In [None]:
import os
import numpy as np
import pandas as pd
import matplotlib.pyplot as plt
import seaborn as sns
from sklearn.linear_model import LinearRegression
from sklearn.metrics import r2_score, mean_squared_error, mean_absolute_error
import statsmodels.api as sm
import scipy.stats as stats

csv_path = "vPortalQuestions/Data/ML374_S6_Concept_Weather_Cleaned_Data.csv"
if not os.path.exists(csv_path):
    raise FileNotFoundError(f"CSV not found at: {csv_path}")

# Load data and keep relevant columns
df = pd.read_csv(csv_path)
df = df[['global_radiation', 'temperature']].copy()
df = df.dropna()

X = df[['global_radiation']].values
y = df['temperature'].values

print(f"Loaded {len(df)} rows. Columns: {list(df.columns)}")


FileNotFoundError: CSV not found at: vPortalQuestions/Data/ML374_S6_Concept_Weather_Cleaned_Data.csv

In [None]:
# Scatter plot with regression line to check linear relationship
plt.figure(figsize=(7,5))
sns.scatterplot(x='global_radiation', y='temperature', data=df, s=20, alpha=0.6)
sns.regplot(x='global_radiation', y='temperature', data=df, scatter=False, color='gold', line_kws={'linewidth':2})
plt.xlabel('global_radiation')
plt.ylabel('temperature')
plt.title('Scatter: temperature vs global_radiation (with fit line)')
plt.tight_layout()
plt.show()


In [None]:
# Fit linear regression (sklearn) and compute diagnostics
model = LinearRegression()
model.fit(X, y)
y_pred = model.predict(X)
residuals = y - y_pred

r2 = r2_score(y, y_pred)
rmse = np.sqrt(mean_squared_error(y, y_pred))
mae = mean_absolute_error(y, y_pred)

print(f"Coefficient (slope): {model.coef_[0]:.6f}")
print(f"Intercept: {model.intercept_:.6f}")
print(f"R2: {r2:.4f}, RMSE: {rmse:.4f}, MAE: {mae:.4f}")

# OLS for statistical summary (p-values, t-stats)
X2 = sm.add_constant(X)
ols_res = sm.OLS(y, X2).fit()
print(ols_res.summary())


In [None]:
# Residuals vs Fitted (Homoscedasticity check)

▶ [ACTIONS TO TAKE]
1. In the notebook that regresses temperature on global radiation, which two columns does it keep from the CSV file?
2. Extend the temperature and global radiation regression notebook, starting after its last comment, "# Residuals vs Fitted (Homoscedasticity check)".

▶ [DATA]
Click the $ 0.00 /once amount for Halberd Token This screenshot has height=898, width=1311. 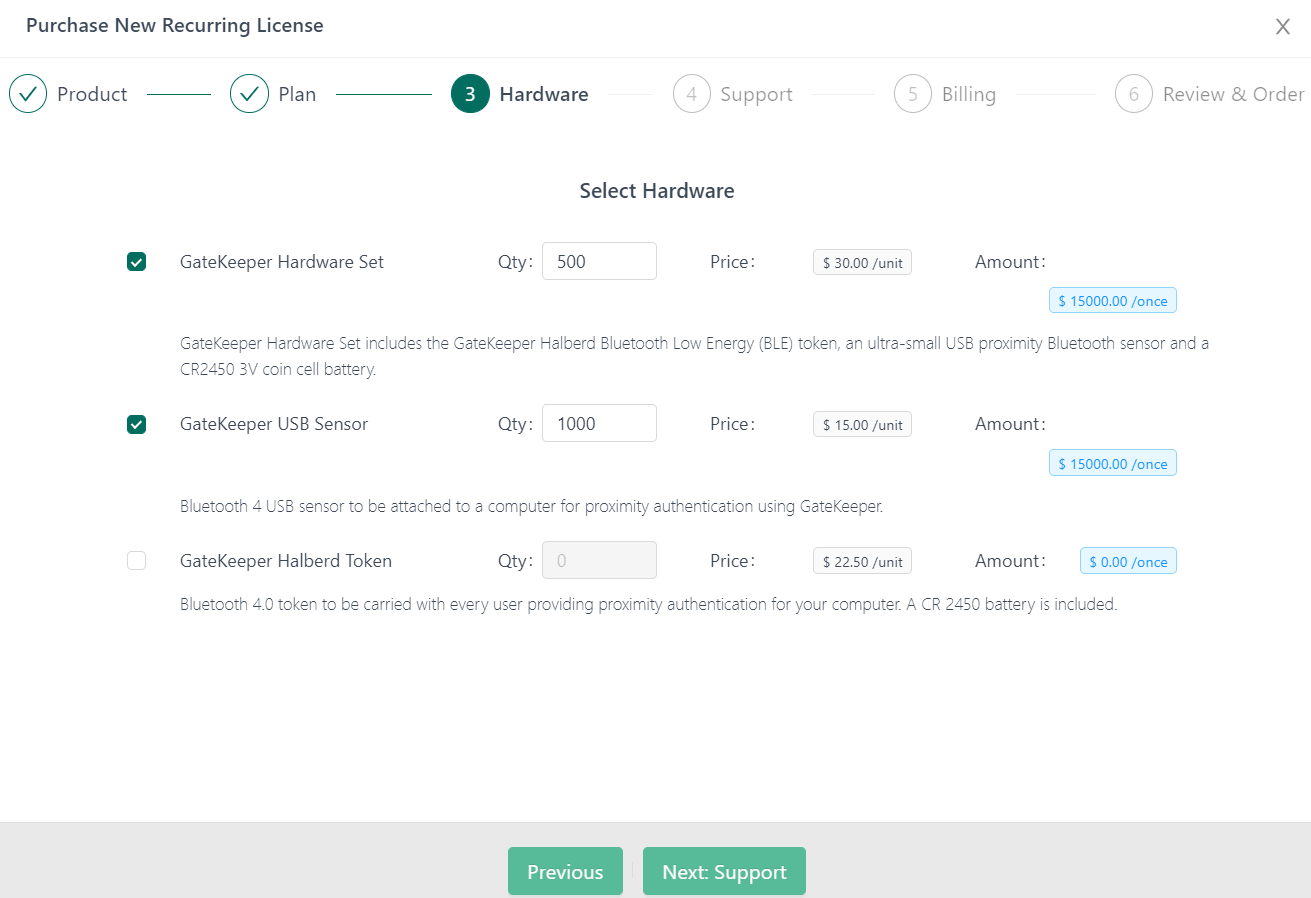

▶ [RESULTS OF THE EXERCISE]
1. global_radiation and temperature

2.
plt.figure(figsize=(10,4))
plt.subplot(1,2,1)
plt.scatter(y_pred, residuals, alpha=0.5, s=20)
plt.axhline(0, color='orange', linestyle='--')
plt.xlabel('Fitted values')
plt.ylabel('Residuals')
plt.title('Residuals vs Fitted')

# Histogram of residuals with normal curve
plt.subplot(1,2,2)
sns.histplot(residuals, bins=30, stat='density', color='skyblue', edgecolor='k')
mu, sigma = residuals.mean(), residuals.std()
xs = np.linspace(residuals.min(), residuals.max(), 200)
plt.plot(xs, stats.norm.pdf(xs, mu, sigma), color='orange', lw=2, label='Normal pdf')
plt.title('Residuals Distribution')
plt.xlabel('Error Value')
plt.ylabel('Probability Density')
plt.legend()

plt.tight_layout()
plt.show()

# Q-Q plot for residuals (normality)
plt.figure(figsize=(6,5))
stats.probplot(residuals, dist='norm', plot=plt)
plt.title('Q-Q plot of residuals')
plt.tight_layout()
plt.show()


In [None]:
# Actual vs Predicted with 45-degree reference line
plt.figure(figsize=(6,6))
plt.scatter(y, y_pred, alpha=0.6, s=20)
mn = min(y.min(), y_pred.min())
mx = max(y.max(), y_pred.max())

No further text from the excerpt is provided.